07.02.2021, 11:13

Ya Mustafa Suphi'leri Atatürk Öldürtmediyse?

Türkiye'de sol, 71 muhtırasından beri halka inemedi. Hayata dönüş operasyonlarının faili olan hükümetin başı, Fethullah'ı ve Kemal Derviş'i piyasaya süren Ecevit'in solcu olduğu geyiğiyle kendimizi daha fazla kandırmayalım.

Solun bu başarısızlığının en önemli nedenlerinden biri, tüm sol örgütlerin beraber benimseyip koruduğu ortak isimler, TKP’nin kurucu kadrosu on beşlerin Atatürk tarafından öldürüldüğüne duyulan inançtı. Bu inanç, solcularla Atatürkçüleri her daim karşı karşıya getirdi. Peki ya işin aslı bu değilse?

Rasih Nuri İleri'nin, Atatürk ve Komünizm kitabını nihayet tekrar okuyabildim. İki yıl önce, fi tarihinden kalma bir baskısını okuduğumda, açıkçası fazla bir şey anlayamamıştım ve bu sefer, kitabı anlayarak okuduğumda, böylesi bir zenginlikten 23 yıldır mahrum kaldığımı öğrenmemle sarsıldım. Yazarı Rasih Nuri İleri, Atatürk’e bağlı diplomatlardan Suphi Nuri İleri’nin oğlu ve Türkiye tarihinin en büyük aydınları listesinde ilk onu zorlardı. Ne yazık ki kendisini altı yıl önce kaybettik. Baba, oğul Atatürkçü olsalar da, Atatürk’ü bembeyaz bir lider olarak görmüyorlardı.

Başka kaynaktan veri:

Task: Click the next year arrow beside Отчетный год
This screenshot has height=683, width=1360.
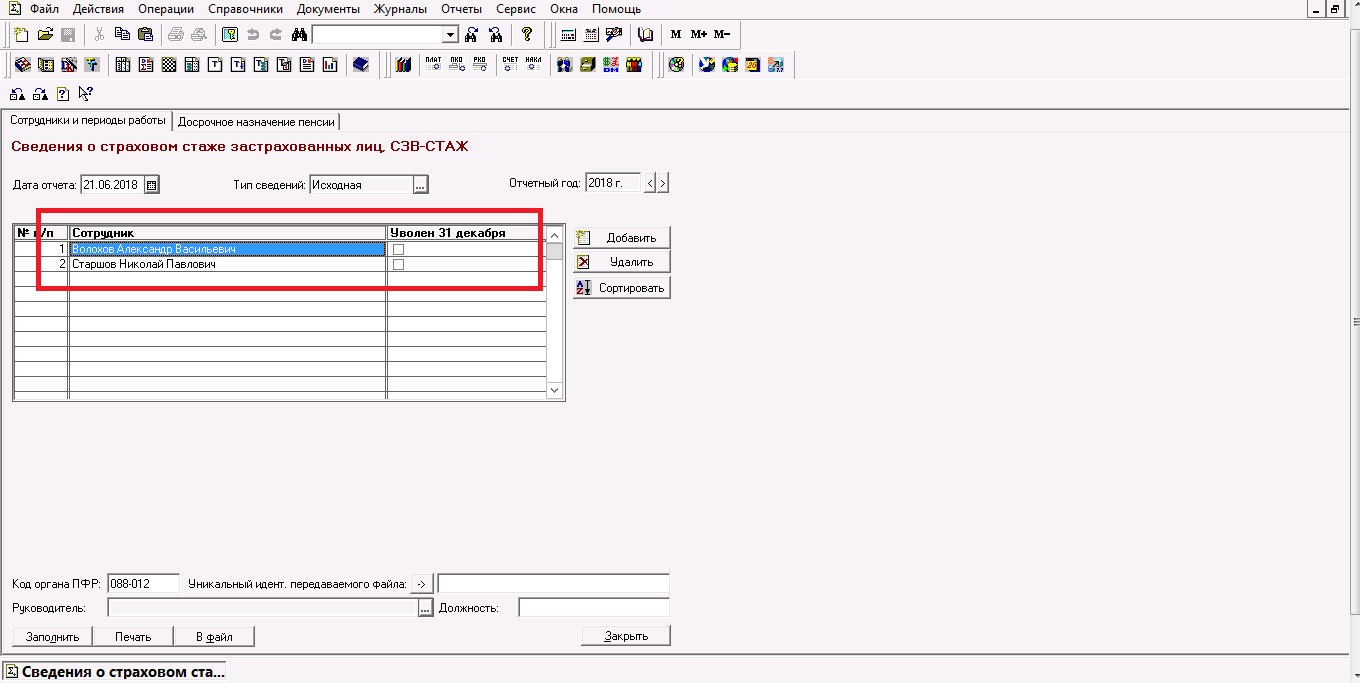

Mustafa Suphi meselesi, kitabın ana konusu olmasa da, önemli bilgiler var. Mesela, Atatürk'ün, Mustafa Suphi'nin Kurtuluş Savaşı'na katılmak için, Bakü'den Anadolu'ya gelme talebini memnuniyet ve şükranla kabul ettiği metin, kitabın 193. sayfasındadır, fakat Suphi'nin, Atatürk'ün "tek başına gel" emrine uymaması, Atatürk'ü rahatsız etmişti. Erzurum Valisi Deli Hamit'e ve Kazım Karabekir'e, on beşlerin sınır dışı edilmesi talimatını verdi. Sınır dışı işlemi gerçekleşirken, bildiğimiz gibi on beşler, botları batırılmak suretiyle ittihatçı Yahya Kahya tarafından öldürüldü.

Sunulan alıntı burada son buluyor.